### Lines on where targets appear
========================================================================
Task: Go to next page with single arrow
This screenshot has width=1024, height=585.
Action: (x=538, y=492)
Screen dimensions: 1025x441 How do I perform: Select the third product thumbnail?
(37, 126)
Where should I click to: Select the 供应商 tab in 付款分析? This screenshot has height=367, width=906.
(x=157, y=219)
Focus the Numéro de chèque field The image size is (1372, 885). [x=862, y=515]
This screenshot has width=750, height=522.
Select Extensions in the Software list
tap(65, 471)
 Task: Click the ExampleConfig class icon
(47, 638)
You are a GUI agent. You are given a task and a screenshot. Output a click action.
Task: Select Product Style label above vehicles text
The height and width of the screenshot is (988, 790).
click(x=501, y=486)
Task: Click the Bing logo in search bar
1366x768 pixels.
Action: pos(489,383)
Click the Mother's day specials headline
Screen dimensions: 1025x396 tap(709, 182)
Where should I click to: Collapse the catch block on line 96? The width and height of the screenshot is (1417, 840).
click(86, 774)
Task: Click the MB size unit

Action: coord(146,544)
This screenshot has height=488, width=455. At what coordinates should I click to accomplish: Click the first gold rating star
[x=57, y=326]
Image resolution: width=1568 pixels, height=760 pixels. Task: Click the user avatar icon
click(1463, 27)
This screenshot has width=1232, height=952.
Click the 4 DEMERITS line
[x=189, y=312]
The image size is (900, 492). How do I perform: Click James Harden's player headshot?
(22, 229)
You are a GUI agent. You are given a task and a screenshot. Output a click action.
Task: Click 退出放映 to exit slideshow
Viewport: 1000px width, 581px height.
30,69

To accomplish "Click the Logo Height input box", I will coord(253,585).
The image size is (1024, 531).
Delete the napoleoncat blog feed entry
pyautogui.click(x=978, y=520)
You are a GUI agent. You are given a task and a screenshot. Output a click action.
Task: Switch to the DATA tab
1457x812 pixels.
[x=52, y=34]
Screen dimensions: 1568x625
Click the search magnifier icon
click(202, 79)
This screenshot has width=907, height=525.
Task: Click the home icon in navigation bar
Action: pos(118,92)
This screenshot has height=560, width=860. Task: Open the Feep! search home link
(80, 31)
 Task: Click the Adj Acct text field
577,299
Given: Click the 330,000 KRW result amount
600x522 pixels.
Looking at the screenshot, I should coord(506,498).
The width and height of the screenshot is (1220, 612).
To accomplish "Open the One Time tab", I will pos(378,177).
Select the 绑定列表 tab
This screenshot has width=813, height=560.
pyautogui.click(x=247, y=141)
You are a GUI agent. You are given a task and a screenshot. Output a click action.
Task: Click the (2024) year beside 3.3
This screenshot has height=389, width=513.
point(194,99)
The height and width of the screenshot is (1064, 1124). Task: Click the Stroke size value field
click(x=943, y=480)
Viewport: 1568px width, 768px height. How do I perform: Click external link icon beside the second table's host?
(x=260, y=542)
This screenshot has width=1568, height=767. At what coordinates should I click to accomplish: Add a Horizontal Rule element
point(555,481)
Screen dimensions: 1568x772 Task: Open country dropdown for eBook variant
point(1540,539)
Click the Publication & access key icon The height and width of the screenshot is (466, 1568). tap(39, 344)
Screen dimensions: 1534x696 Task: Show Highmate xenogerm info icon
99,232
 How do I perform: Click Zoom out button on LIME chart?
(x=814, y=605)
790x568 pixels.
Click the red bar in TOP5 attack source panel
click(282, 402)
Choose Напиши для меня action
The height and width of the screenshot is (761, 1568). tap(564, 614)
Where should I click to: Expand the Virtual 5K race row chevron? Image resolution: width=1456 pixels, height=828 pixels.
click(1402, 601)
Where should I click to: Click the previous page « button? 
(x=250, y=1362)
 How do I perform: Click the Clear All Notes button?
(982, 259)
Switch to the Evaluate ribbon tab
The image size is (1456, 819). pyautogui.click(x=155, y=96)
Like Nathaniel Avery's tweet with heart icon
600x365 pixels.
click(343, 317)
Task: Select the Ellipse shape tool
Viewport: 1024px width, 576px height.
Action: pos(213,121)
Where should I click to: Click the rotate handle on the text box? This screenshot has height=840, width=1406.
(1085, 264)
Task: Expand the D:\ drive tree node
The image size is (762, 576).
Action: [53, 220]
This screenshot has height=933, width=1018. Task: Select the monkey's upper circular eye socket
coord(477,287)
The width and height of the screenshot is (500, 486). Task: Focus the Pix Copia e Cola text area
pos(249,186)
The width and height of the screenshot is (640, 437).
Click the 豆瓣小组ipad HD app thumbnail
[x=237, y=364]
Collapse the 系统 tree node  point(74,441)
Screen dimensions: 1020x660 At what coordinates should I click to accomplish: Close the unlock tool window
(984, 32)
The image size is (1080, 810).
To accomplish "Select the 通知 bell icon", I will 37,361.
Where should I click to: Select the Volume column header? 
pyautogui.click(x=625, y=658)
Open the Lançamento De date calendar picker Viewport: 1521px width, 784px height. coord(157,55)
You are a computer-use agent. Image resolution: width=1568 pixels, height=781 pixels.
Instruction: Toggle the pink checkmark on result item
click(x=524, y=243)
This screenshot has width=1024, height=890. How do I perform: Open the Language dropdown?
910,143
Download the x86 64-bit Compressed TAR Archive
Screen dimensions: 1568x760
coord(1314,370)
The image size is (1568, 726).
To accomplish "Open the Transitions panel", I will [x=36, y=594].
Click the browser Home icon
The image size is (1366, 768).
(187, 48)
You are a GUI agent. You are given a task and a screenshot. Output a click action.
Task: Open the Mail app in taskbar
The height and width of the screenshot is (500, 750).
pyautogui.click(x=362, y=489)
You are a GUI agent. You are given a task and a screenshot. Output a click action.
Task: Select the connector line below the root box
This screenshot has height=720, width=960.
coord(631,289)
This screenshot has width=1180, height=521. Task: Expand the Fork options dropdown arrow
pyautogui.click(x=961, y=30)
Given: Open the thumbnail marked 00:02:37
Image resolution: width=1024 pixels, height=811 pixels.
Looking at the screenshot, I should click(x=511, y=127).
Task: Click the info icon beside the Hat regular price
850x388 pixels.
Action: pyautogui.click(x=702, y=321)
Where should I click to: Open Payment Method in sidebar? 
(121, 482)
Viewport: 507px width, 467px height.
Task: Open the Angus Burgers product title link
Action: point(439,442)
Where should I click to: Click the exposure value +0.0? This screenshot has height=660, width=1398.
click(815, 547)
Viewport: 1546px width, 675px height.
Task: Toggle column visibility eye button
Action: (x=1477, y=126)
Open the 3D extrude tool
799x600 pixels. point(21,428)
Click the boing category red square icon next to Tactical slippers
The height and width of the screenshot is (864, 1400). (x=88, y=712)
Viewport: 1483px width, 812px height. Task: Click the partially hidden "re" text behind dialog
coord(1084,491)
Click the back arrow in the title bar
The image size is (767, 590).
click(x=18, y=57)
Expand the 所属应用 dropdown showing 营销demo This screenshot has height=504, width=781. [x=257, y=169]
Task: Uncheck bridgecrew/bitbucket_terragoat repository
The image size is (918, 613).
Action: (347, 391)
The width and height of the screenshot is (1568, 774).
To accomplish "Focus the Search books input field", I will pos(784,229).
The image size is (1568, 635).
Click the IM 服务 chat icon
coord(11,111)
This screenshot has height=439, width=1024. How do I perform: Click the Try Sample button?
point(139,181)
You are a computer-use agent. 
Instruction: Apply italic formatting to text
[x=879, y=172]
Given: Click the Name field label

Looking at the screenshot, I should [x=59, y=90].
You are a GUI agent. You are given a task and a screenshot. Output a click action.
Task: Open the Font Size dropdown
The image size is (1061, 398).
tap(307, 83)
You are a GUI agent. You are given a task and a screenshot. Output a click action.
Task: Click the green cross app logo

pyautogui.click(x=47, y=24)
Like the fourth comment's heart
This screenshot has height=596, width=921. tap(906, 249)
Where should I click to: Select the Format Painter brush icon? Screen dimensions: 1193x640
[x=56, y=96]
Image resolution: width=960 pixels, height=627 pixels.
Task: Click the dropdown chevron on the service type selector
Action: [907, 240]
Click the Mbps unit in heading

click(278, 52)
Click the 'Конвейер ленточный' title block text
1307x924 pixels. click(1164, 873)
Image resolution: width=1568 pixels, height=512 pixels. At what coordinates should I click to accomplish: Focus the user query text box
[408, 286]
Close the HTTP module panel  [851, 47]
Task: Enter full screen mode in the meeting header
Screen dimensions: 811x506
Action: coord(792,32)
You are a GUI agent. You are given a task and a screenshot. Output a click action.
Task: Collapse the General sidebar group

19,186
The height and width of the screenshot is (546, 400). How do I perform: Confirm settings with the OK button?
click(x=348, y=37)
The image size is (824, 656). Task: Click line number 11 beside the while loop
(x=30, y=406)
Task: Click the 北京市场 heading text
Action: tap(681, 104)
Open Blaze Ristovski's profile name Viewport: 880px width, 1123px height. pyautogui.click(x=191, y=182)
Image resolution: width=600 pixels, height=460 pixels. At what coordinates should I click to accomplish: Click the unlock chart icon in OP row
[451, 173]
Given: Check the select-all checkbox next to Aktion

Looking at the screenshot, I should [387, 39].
========================================================================
### GOAL OF THE EXERCISE
Rewrite the lines between the line containing "Choose Напиши для меня action" and the line containing "pos(249,186)", inclusive, as a JSON list of strings with one string per line, leaving out blank lines.

### COMPLETE RESPONSE
[
  "Choose Напиши для меня action",
  "The height and width of the screenshot is (761, 1568). tap(564, 614)",
  "Where should I click to: Expand the Virtual 5K race row chevron? Image resolution: width=1456 pixels, height=828 pixels.",
  "click(1402, 601)",
  "Where should I click to: Click the previous page « button? ",
  "(x=250, y=1362)",
  " How do I perform: Click the Clear All Notes button?",
  "(982, 259)",
  "Switch to the Evaluate ribbon tab",
  "The image size is (1456, 819). pyautogui.click(x=155, y=96)",
  "Like Nathaniel Avery's tweet with heart icon",
  "600x365 pixels.",
  "click(343, 317)",
  "Task: Select the Ellipse shape tool",
  "Viewport: 1024px width, 576px height.",
  "Action: pos(213,121)",
  "Where should I click to: Click the rotate handle on the text box? This screenshot has height=840, width=1406.",
  "(1085, 264)",
  "Task: Expand the D:\\ drive tree node",
  "The image size is (762, 576).",
  "Action: [53, 220]",
  "This screenshot has height=933, width=1018. Task: Select the monkey's upper circular eye socket",
  "coord(477,287)",
  "The width and height of the screenshot is (500, 486). Task: Focus the Pix Copia e Cola text area",
  "pos(249,186)"
]